在加入不同浓度的TRP V4激活剂和抑制剂后，荧光信号呈现不同的变化。激活剂和抑制剂的浓度与荧光Slope值呈现剂量-效应依赖关系。采用GraphPad Prism 8.0软件进行非线性曲线拟合分析，浓度取对数作图，得到浓度效应曲线：GSK1016790A、4α-PDD、RN-1747的EC50分别为9.17、50.06、147.50 μmol/L(图6A)，GSK2193874、HC-067047、RN-1734的IC50分别为5.74、10.91、72.49 μmol/L(图6B)。该结果表明激活剂和抑制剂对TRPV4通道的作用具有浓度依赖性，证实了该模型可用于TRPV4调节剂的筛选。

图5 FRT细胞模型筛选TRPV4调节剂的功能鉴定(n=3)Fig.5 Functional identification of FRT cell model screening TRPV4 modulator (n=3)

2.5 共表达ANO1和YFP-H148Q/I152L的FRT细胞中Ca2+浓度的变化情况 加入不同浓度的GSK1016790A后，GSK1016790A浓度越高，RFU下降的幅度越大，荧光Slope值越大，如图7A所示，荧光Slope值与GSK1016790A浓度呈剂量依赖关系。同时细胞内Ca2+浓度瞬时升高，随着GSK1016790A浓度的升高，细胞质内Ca2+浓度随之升高，Ca2+浓度与GSK1016790A浓度呈剂量依赖关系(7B)；荧光Slope值随着细胞质内Ca2+浓度增加而增大，Ca2+浓度越大，荧光Slope值越大，如图7C所示，FRT细胞模型荧光淬灭Slope值与细胞内Ca2+浓度呈正相关。

2.6 共表达ANO1和YFP-H148Q/I152L的FRT细胞模型的Z'因子评估 结果显示，SDpositive值为5.06，SDnegtive值为1.57，Meanpositive值为78.2，Meannegative值为5.07，根据公式计算得到Z'因子为0.728(图8)。一般认为当Z'因子＞0.5时，该高通量方法比较理想，因此建立的细胞模型适用于TRPV4调节剂的高通量筛选。

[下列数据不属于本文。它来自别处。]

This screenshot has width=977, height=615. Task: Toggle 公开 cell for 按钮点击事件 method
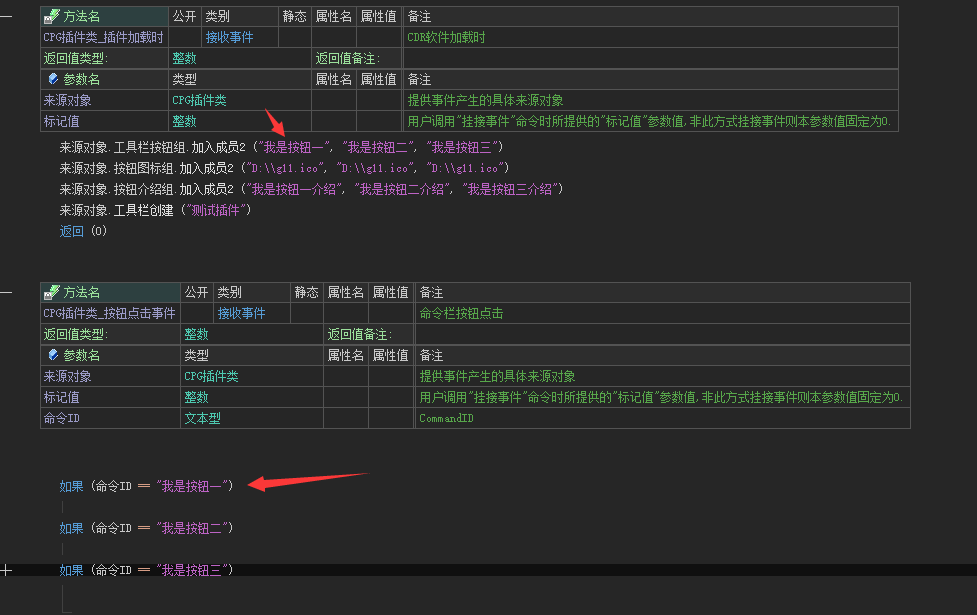[196, 313]
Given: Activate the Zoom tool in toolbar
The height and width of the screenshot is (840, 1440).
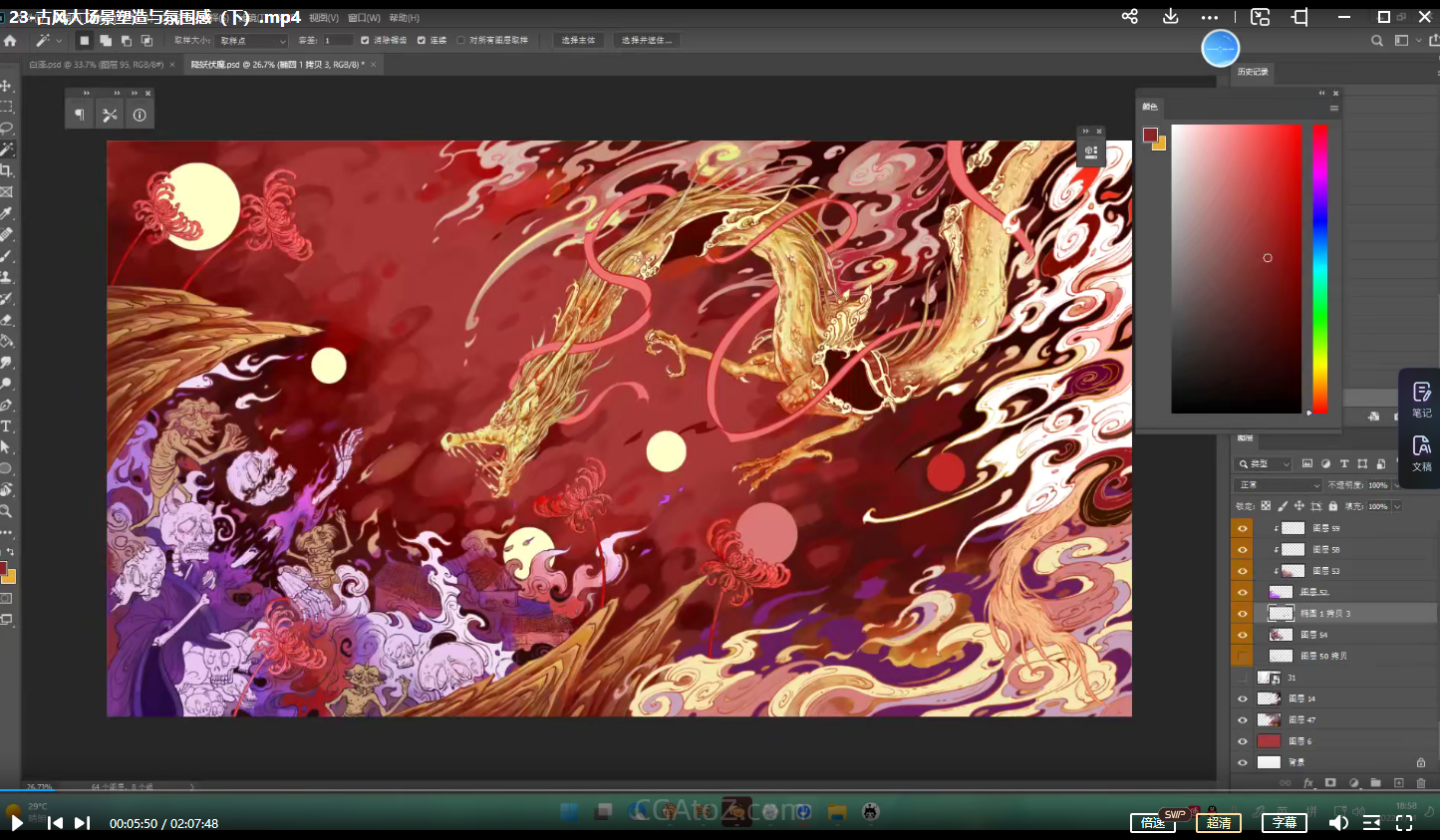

图6 TRPV4激活剂及抑制剂的剂量依赖曲线(n=3)Fig.6 Dose-dependent curves of TRPV4 activators and inhibitors (n=3)

图7 荧光Slope值与细胞内Ca2+浓度的关系(n=3)Fig.7 Relationship between fluorescence slope value and intracellular Ca2+ concentration (n=3)

3 讨 论

图8 共表达ANO1和YFP-H148Q/I152L的FRT细胞模型的Z'因子评估(n=48)Fig.8 Assessment of Z' factor in FRT cell model that coexpression of ANO1 and YFP-H148Q/I152L (n=48)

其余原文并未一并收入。